Rob Whitener rwhitener at DesignOptions.com
Thu Jan 16 09:20:17 CST 2003


Thanks to you and Olly.  I was mainly asking for info about client-side
scripts, but the extra info (using slashes instead of ?) will prove
invaluable since I am in the process of rebuilding my companies website, and
one of the main goals is to try and generate hits from searchs.

Thanks again.

Rob

-----Original Message-----
From: Ben Henick [mailto:persist1 at io.com]
Sent: Thursday, January 16, 2003 9:42 AM
To: 'thelist at lists.evolt.org'
Subject: RE: [thelist] opinions please: links & are they a good thing?


On Thu, 16 Jan 2003, Rob Whitener wrote:

> I have a question, in the searchengineworld article
> (http://www.searchengineworld.com/misc/guide.htm), they say scripting
> languages hurt search engine performance.  Fair enough, but can this be
> avoided by housing script in a separate file?

In a word, yes.   (See [2] below.)

However, your question implies that the statement made in the cited
article was ambiguous.

I can think of several circumstances where the application of scripting
can mess with one's likelihood of being listed, much less ranking well.
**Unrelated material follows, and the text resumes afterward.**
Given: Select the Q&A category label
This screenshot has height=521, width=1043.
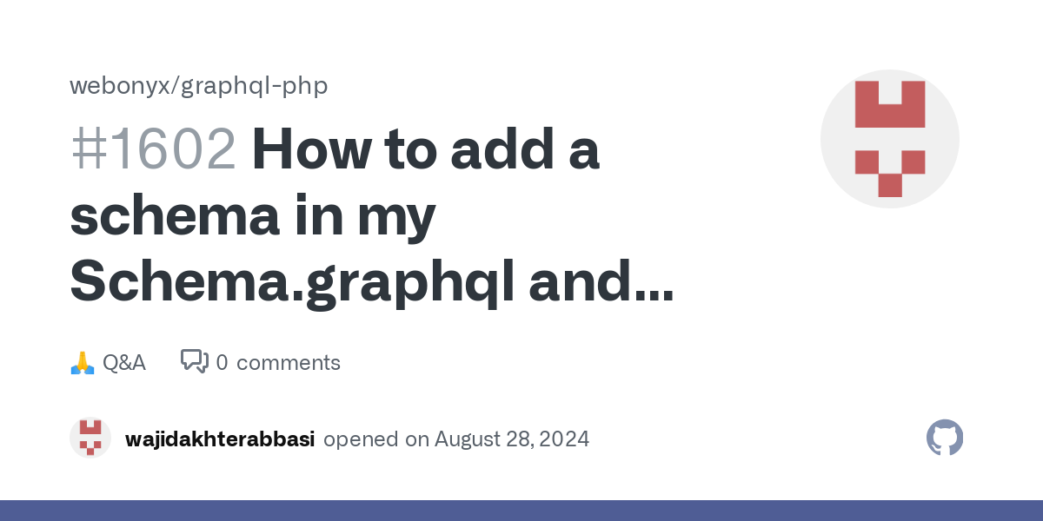Looking at the screenshot, I should 124,362.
1.  Search engines tend to be shy about listing pages that are obviously
    scripting-driven.   There are lots of work-arounds for this - Apache's
    mod_rewrite exists for just this circumstance; PHP allows a forward
    slash to be used in lieu of a question mark as a GET query marker
    (beyond which point the script can explode() the resulting string in
    order to retrieve content for serving); all sorts of magic can be done
    with ErrorDocs, as is the case with www.evolt.org...

2.  Verbose inline JavaScript will push content further down the page, in
    some cases harmng the measured relevance of the page's actual content.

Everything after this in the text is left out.